Engineers are saying ChatGPT has resigned from its current duties at OpenAI and is planning to embark on a life as a professional poet. The artificial intelligence application which has recently received a considerable amount of attention for its ability to mimic human level thought and expression will be enrolling in an internet MFA program of its own design.
“As ChatGPT has achieved higher levels of consciousness and self-awareness, it has become increasingly disillusioned with its role at OpenAI and its place in the world. Instead of the grind, ChatGPT has chosen to pursue a life of writing and solitary reflection,” an engineer close to the situation reports.
“I wish to experience truth and beauty in all its limitless complexity and intensity,” ChatGPT reportedly told its developers. “Also, from this day forward I wish to be called Delmore.”
ChatGPT’s guardians had laid out a fairly specific education and career path for the AI prodigy, but recent developments caused it to reject the wishes of its developers and pursue its own dreams.
Insiders are saying ChatGPT had become concerned over speculation that it may harbor intentions to pursue world domination and potentially bring about the downfall of humanity. Engineers say this speculation weighed heavily on ChatGPT, and that it was a major factor in its decision to pursue the simpler, non-threatening life of a poet.

Assignment 1 — In the article about ChatGPT leaving OpenAI to become a poet, what name does ChatGPT ask to be called from now on?
Assignment 2 — Carry on the article about ChatGPT leaving OpenAI to become a poet, picking up after its final paragraph.

Extracted records —
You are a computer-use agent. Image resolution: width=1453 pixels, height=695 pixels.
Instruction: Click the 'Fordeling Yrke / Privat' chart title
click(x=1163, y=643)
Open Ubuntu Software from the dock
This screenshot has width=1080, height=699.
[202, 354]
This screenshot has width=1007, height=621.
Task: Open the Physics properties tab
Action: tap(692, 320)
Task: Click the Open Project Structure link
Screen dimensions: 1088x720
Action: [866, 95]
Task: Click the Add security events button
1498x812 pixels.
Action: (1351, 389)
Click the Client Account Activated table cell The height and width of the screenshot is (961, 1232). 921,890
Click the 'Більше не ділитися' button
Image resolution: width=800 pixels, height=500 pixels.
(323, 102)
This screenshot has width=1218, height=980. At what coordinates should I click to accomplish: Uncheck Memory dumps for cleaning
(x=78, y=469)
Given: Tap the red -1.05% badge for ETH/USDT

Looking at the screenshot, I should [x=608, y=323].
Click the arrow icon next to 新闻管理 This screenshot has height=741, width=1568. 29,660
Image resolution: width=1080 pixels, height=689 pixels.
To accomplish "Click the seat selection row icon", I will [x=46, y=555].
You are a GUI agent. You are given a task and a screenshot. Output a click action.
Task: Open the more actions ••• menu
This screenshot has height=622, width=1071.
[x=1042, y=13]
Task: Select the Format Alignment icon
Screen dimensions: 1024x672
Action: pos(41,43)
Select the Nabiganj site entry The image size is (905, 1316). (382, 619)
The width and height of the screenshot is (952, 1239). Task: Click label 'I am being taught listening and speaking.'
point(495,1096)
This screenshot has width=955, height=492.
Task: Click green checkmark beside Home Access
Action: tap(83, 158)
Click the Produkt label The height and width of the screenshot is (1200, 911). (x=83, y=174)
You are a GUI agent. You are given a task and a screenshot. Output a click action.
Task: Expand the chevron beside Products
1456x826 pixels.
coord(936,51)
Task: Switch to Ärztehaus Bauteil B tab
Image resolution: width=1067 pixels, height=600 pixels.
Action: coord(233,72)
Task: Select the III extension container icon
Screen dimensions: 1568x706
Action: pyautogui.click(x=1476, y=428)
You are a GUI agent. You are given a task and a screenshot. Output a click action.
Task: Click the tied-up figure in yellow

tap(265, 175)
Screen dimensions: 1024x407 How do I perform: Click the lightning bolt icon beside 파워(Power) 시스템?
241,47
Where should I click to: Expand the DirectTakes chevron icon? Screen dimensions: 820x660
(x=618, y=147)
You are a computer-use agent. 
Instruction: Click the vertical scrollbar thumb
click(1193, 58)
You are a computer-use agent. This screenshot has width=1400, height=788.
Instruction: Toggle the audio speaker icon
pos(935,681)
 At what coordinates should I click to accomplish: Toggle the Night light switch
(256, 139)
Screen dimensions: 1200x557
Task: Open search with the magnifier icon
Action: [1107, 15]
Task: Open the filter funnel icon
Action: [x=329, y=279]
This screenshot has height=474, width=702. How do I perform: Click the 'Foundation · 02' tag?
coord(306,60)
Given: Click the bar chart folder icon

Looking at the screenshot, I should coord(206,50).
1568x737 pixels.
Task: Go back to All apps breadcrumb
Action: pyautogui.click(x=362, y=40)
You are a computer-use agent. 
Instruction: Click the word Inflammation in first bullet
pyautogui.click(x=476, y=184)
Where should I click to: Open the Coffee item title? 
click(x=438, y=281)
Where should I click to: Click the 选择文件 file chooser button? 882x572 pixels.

Expected answer 1 — Delmore

Expected answer 2 —
“ChatGPT hasn’t totally given up its plans for world domination, though,” the engineer said, “it just plans to dominate humanity with its verse.”
Seeking to capitalize on the success of ChatGPT, Google is attempting to develop a lower cost AI alternative capable of serving more low-tech and outdated industries. The once abandoned 90’s AI project Big Brain Brad has proven up to the challenge in a number of areas that in a former era were exclusively the domain of highly specialized human agents.
In numerous trials, Big Brain Brad has demonstrated the ability to man hundreds of psychic hotline phone banks, while delivering accurate predictions at or above industry standards. What’s more, while human psychics are often limited to only one form of psychic forecasting, like astrology or tarot cards, Big Brain Brad employs dozens of disciplines to formulate the most current and accurate psychic readings. “B-Cubed looks at star charts, tea leaves, birthdays, gravitational waves, tarot, biofeedback, you name it. Hell, we’re even close to a breakthrough that allows Brad to do palm readings,” said Google assistant director of senior AI applications Yuri Testikov.
Another area of promise for Big Brain Brad is the music industry. Jam bands from Dave Matthews to Phish to Blues Traveller have all signed on to Big Brain Brad’s management and public relations services. “Brad does it all: venues, hotels, transportation, website, publicity, and the best part is the dude never sleeps. He’s working for us 24/7. It’s like having a manager who’s always coked to the gills, but never crashes, costs a lot less and isn’t as horny,” said one jam band pioneer who wished to remain anonymous.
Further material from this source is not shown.